------------------------------------------------------------------------------------------------------------------
                           Progress Report on Running Parallel CASA on the Hydra Cluster
                                             Alice Argon, 9/16/2013
------------------------------------------------------------------------------------------------------------------


5/20/2013: CASA 4.1.0 release (libraries not included)
6/07/2013: CASA 4.1.0 release (libraries included)

CASA 4.0.1 Release Notes claim:
 "experimental parallelization of most visibilty-related tasks (but excluding those that produce new output MSs)." 

 Notes: MS = measurement set, i.e., data set
        Nothing new regarding parallelization in this release.


Overview of the Test:
 Calibrate the M100 Band 3 Science Verification dataset:
   https://almascience.nrao.edu/alma-data/science-verification
 using steps 0-18 of "alma-m100-analysis-hpc-regression.py", included in the CASA 4.1.0 tarball.


Preparation: 
 1) Remove all references to plots, X-windows, etc., from python script.  Hydra batch jobs will not accept them.  
 2) Use "-nogui" option when running CASA.  Required even if plot routines not explicitly called. 
 3) Force number of "engines" to be 7 (a number all test machines can accomodate) by means of configuration file:
      http://www.cfa.harvard.edu/rtdc/ALMA/HYDRA/
    If do not set, CASA will make its own selection based on machine resources, but not necessarily the same 
    number from run to run.  For reasons unclear to me, it is almost always an odd number (7,9,15,21,..).

    Note: CASA splits the MS into sub-MSs (more about this below).  Each engine takes one of the sub-MSs and 
    performs the calibration at hand, allegedly in parallel.


Non-hydra test results, for comparison.
---------------------------------------------
       rtdc7            rglinux12
   [  16 CPUs  ]      [   8 CPUs  ]
   [ 48 GB RAM ]      [ 48 GB RAM ]
---------------------------------------------
    78m 26.600s        71m 56.657s       real 
    18m 11.368s        23m 48.106s       user
     8m 27.040s         9m 35.289s        sys
---------------------------------------------
Notes: 
 1) The rglinux11 test was run on 8/22 and not reported to Sylvain or Jeff.
 2) The python script (above) calls for 8 sub-MSs (mynumsubmss = 8).  All attempts to set this to any other 
    number result in a failed run.


Initial hydra tests (pre-08/05/2013):
 Ran many hydra tests, but could do no better than
   real run time = 55156.0393691s (15.3 hours),
   using "qsub -pe orte 8 -q mTN.q -l mr=6G" (sufficient time, sufficient memory)

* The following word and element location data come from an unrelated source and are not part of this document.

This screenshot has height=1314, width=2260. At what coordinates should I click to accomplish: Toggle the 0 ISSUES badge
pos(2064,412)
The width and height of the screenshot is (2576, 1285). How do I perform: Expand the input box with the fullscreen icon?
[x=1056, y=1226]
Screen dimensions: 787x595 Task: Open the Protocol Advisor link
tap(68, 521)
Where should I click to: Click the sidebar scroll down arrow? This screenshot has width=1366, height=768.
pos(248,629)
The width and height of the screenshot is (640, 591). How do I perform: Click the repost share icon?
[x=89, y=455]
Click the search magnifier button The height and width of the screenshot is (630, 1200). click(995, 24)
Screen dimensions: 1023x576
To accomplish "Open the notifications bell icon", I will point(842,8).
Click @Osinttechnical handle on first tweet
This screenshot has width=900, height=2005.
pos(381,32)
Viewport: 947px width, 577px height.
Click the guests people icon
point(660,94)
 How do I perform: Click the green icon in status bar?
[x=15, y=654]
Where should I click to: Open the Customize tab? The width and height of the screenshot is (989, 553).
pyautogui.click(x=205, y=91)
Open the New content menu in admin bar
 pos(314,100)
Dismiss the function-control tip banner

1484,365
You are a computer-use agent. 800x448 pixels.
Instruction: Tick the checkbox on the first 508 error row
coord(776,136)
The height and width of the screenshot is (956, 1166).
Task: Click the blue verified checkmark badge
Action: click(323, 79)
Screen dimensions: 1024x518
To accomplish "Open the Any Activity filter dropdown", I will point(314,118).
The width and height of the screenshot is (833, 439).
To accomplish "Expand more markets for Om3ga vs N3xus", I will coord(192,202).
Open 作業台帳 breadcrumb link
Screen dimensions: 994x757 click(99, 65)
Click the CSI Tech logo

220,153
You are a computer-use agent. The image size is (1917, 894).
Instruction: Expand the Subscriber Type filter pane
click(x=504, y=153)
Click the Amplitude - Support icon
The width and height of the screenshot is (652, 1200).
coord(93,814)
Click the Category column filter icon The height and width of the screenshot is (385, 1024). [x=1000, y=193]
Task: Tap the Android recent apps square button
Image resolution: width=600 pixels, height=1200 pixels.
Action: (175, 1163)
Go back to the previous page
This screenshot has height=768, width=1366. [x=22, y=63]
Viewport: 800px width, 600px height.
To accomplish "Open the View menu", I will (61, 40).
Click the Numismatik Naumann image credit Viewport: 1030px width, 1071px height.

Sought Sylvain Korzennik's (hydra cluster) and Jeff Kern's (CASA @ NRAO) expert advice:
 8/5     : Met with Sylvain to go through specifics of the test.
 8/5     : Wrote to Jeff to ask if he'd be open to Sylvain's detailed questions.
 8/6     : Jeff replied, saying he would be open.
 8/5-8/9 : Sylvain's test results, all cc'd to Jeff.
 9/3     : Having not heard from Jeff since 8/6 (above), wrote a gentle "picking up the conversation" email 
           with a few basic questions.
 9/16    : as of today, Jeff has not respnded.


Sylvain's tests:
 1) Ran on all three hydra queues (orte, mpich, and openmp).  Queue runs are submitted to a scheduler, 
     who then selects the compute nodes to be used, based on requested resources.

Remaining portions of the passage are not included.